Jelly threw up his arms. “I got none, Johnny. I give up!”
Defeat was in the air. Johnny, Jelly, and Johnnie all sat on the floor, disgusted (except for Johnnie, who was merely taking a break before attacking another package). No one said or barked anything.
But then Fate intervened, in the form of brother Scott, who was passing through the great room. “Got it all worked out?”
“No we do not have it all worked out,” Johnny replied sarcastically.
Scott looked at the boxes left in tatters by dog teeth and noticed some wrapping paper underneath the dog’s feet and jumped to a wild conclusion. “Dog likes tearing the wrapping off?”
Johnny frowned. “What do you think?”
“Does either one of you have experience training a dog?”
“That has nothing to do with it,” Johnny stated, grudgingly considering that it might in fact have a great deal to do with it.
“Any dog is more likely to do what you want him to do if he’s rewarded after he performs satisfactorily. Have you been rewarding him?”
“I told him that he gets to keep living here at Lancer if he does good.”
“Maybe that’s the problem, Johnny,” Jelly suggested. “Maybe he feels it’s time to move on.”
Johnny glared at him.
“Gentlemen!” said Scott. “He’s a dog! He doesn’t understand all those words. What he understands is a delicious little treat. A small bite of his favorite food. When he performs adequately, give him a tasty tidbit. I think you’ll see better results that way.”

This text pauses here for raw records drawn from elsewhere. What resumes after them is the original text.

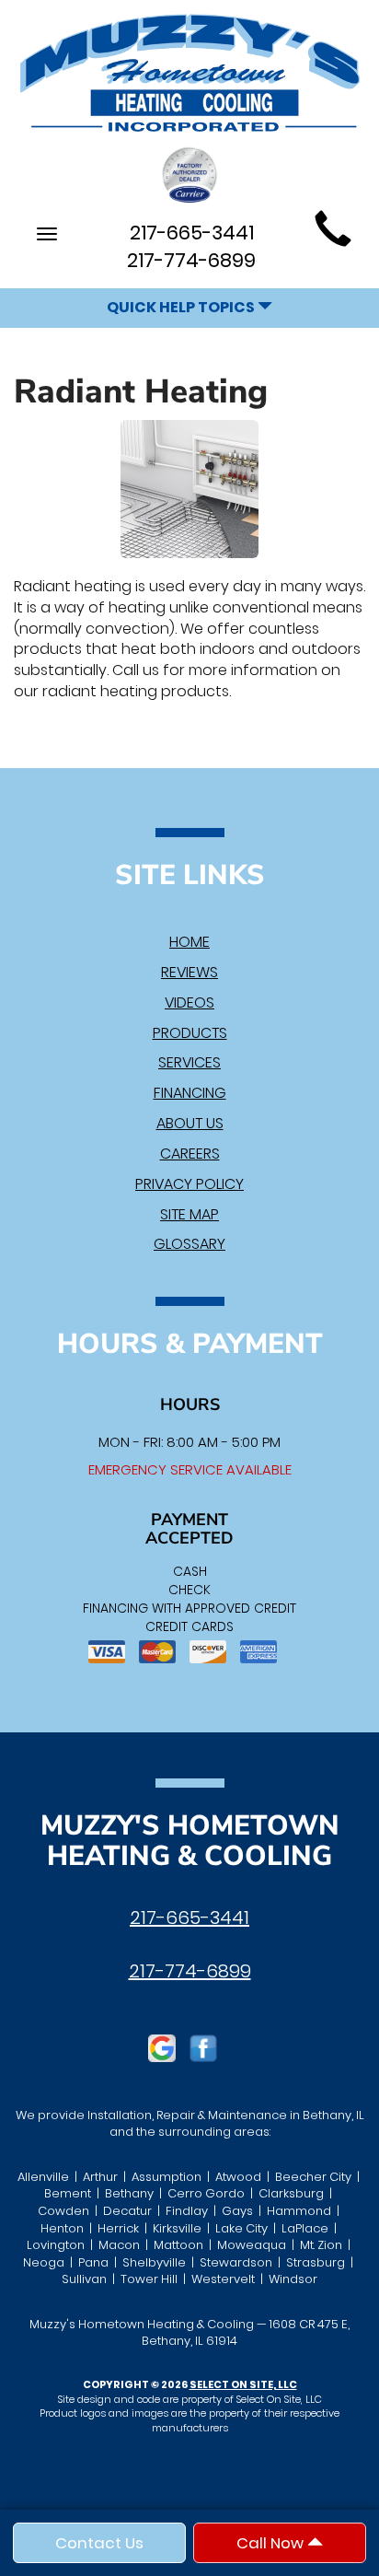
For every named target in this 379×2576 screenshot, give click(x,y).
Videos (189, 1002)
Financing (190, 1092)
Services (189, 1062)
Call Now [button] (271, 2543)
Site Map (189, 1214)
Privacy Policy (189, 1184)
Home (189, 941)
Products (190, 1032)
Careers (190, 1153)
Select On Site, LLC (243, 2384)
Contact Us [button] (99, 2543)
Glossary (189, 1243)
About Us (190, 1123)
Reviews (189, 972)
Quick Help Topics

All right, maybe. It was worth a try, anyway. Johnny got some cooked meat from the kitchen and chopped it into little pieces. Then he and Jelly started practicing all over again, with the reward at the end of each delivered package. The idea of the meat was too enticing to little Johnnie to waste time with the non-rewarding package destruction, and he soon learned to deliver the packages and drop them in front of Jelly while awaiting his treat. Johnnie was a smart dog, of course, and after only a few tries, he was very happy to drop that gift off and run back to his master, who would put another gift in his mouth that he could deliver to Jelly and get that treat!
“It by God worked!” Jelly decreed.
“’Course!” Johnny exclaimed. “He’s got it down pat! Now, tomorrow morning Teresa is going to put all the packages with the kid’s names on them under the tree. When the kids get here, they’re going to eat lunch in the dining room, and then they’ll all come in here by the tree. And then you come in and ho-ho-ho and tell the kids that you put all their presents under the tree and you’re going to deliver them – with the help of your special elf Johnnie! And I’ll be by the tree with Johnnie and grab a present and read off the kid’s name and you go stand behind the kid and Johnnie will bring the package to you and then you give him a treat. The dog, I mean. The kid gets the gift. Got it?”
“Of course I’ve got it! I wasn’t born yesterday, you know.”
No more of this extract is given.